Gran Cenote is another popular network of underwater caves and caverns close to Tulum. The turquoise pools are connected by wooden walkways hung over the lush jungle floor. It’s great for snorkelling but it’s also popular with divers since the pools reach depths of around 15 metres.
It’s well-equipped too, with bathrooms, changing rooms, lockers and snorkelling equipment to rent. There’s even a shop selling snacks and drinks, with picnic tables in the shade. It’s located around 4 km west of Tulum, so it’s easy to catch a cab or cycle to.
Cenote Siete Bocas
Known as the ‘Pool of Seven Mouths’, Cenote Siete Boasa is a unique lagoon formation with seven small entrances (mouths). It’s mostly underground, with a few open pools, so perfect for those looking to explore caves – think Jurassic Park. You can jump off cliffs, snorkel and float around too. It’s not one for vertigo sufferers though, as to get to it you’ll need to climb down a long ladder or take a leap from the nearby rocks.
The cenote is surrounded by thick and shady jungle so perfect for cooling off in the blistering heat. You can enjoy a walk around the jungle too.
Located around 10 km north of Tulum, Casa Cenote is the ultimate snorkelling destination. Its shape makes it feel more like a river than an open pool, and there’s a natural ‘snorkelling route’ that takes you through around 250 metres of open water before you hit the jungle.
The waters reach depths of 8 metres, which is shallower than most cenotes, so it’s a good option for less confident swimmers. Around the mangrove there’s hundreds of fresh-water marine life to explore too, like platys, guppies and mollies.
Cenote Calavera is more off-the-beaten-track than most cenote Tulum. Calavera actually means ‘skull’, which the large bool and two tiny swimming holes look like. It’s a highly Instagrammable spot and you’ll only ever be in the company of two or three other people at most. It’s perfect for adventurous travellers too since you can throw yourself off the surrounding rocks. There’s a ladder and a swing in the pool too.
Cenote Cristalino is located close to Playa del Carmen. The ‘U’ shaped pool is open, rather than inside a cave, so it looks more like a swimming pool. It’s surrounded by lush mangrove trees, which means it’s also great for snorkelling. There’s a small half cave to swim through but no one would judge you for floating the whole time. There’s also a four-metre cliff jump so if you’re feeling adventurous, you can plunge into the six-metre waters below.
Cenote Selvatica is located along the Ruta de los Cenotes, probably the most famous cenote Cancun. It’s the largest of the collection, set in an eco-park. The pool is large and beautiful, but the real draw is the activities, which includes a 12 circuit zip-line adventure, bungee swings and ATVs.
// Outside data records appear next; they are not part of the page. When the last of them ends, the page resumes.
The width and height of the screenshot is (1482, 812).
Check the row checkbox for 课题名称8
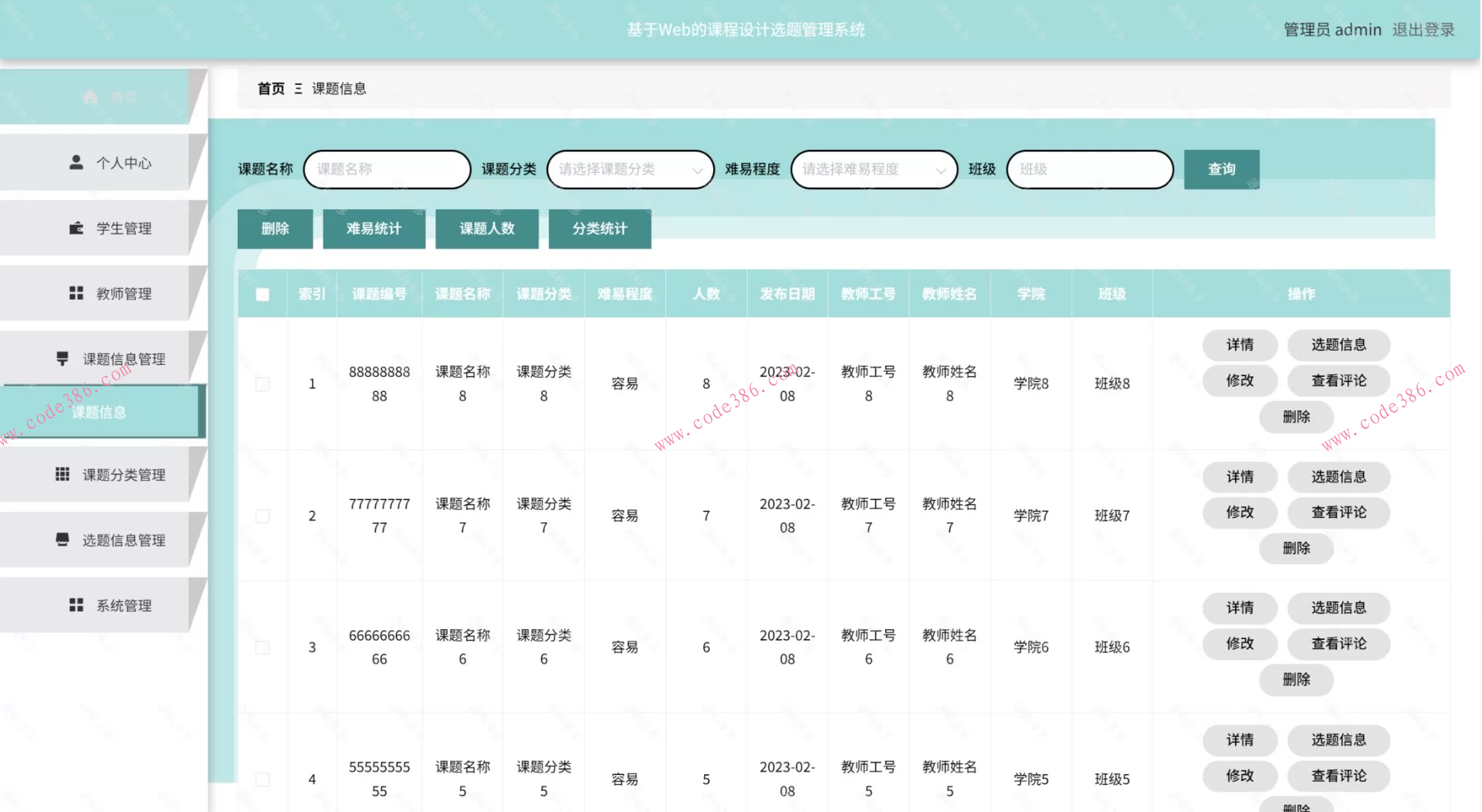point(262,383)
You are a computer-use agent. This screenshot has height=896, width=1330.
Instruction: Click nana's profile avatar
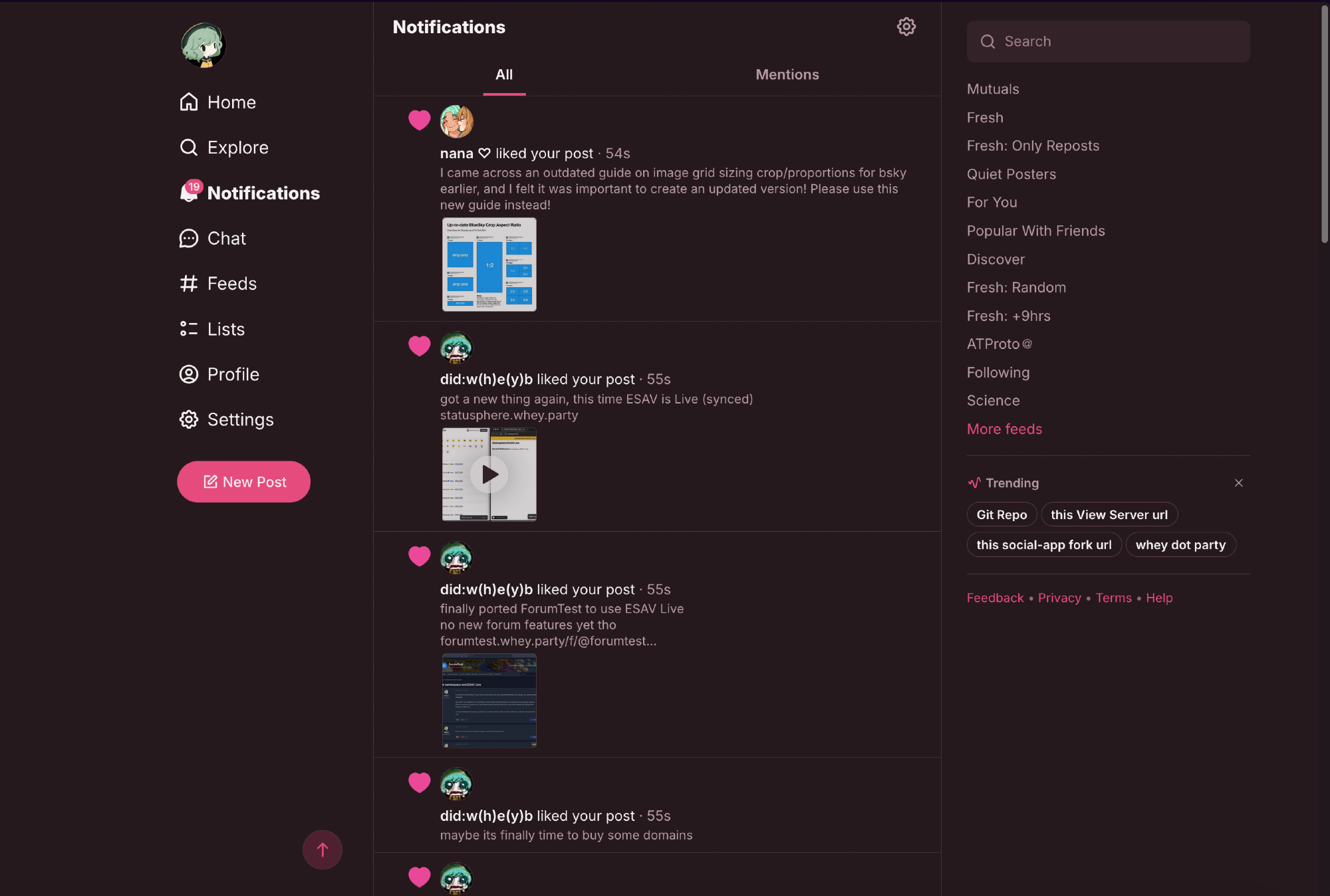point(457,122)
You’ll probably want to spend the whole day here and there are plenty of packages that can be purchased and reserved in advance.
This cenote is a good two-hour drive from Cancun, but it’s worth the drive. It’s located right in the middle of Valladolid, a pretty and colourful town worth exploring at the same time. It’s one the largest cenotes in the region, half-covered by a cave ceiling and half-open to the sky – so it’s unusually bright. The rock walls are covered with thick greenery, stalagmites and stalactites.
It’s as deep as it is large, reaching 100 metres at the deepest point and at least 25 metres at the shallowest areas. There’s a helpful rope swing hanging across the pool for when you get tired too.
Apparently, until very recently this lesser-known cenote was where taxi drivers would stop to wash their car. It actually even translates as car wash too. The shallow, open-air cenote is a great place to swim and snorkel. The water is clear enough to spot fish from the surface, but you’ll be amazed by what you’ll see underwater. There’s everything from sea turtles to tiny crocodiles beneath the surface. At $40 pesos to enter, it’s also the most affordable cenote on our list too.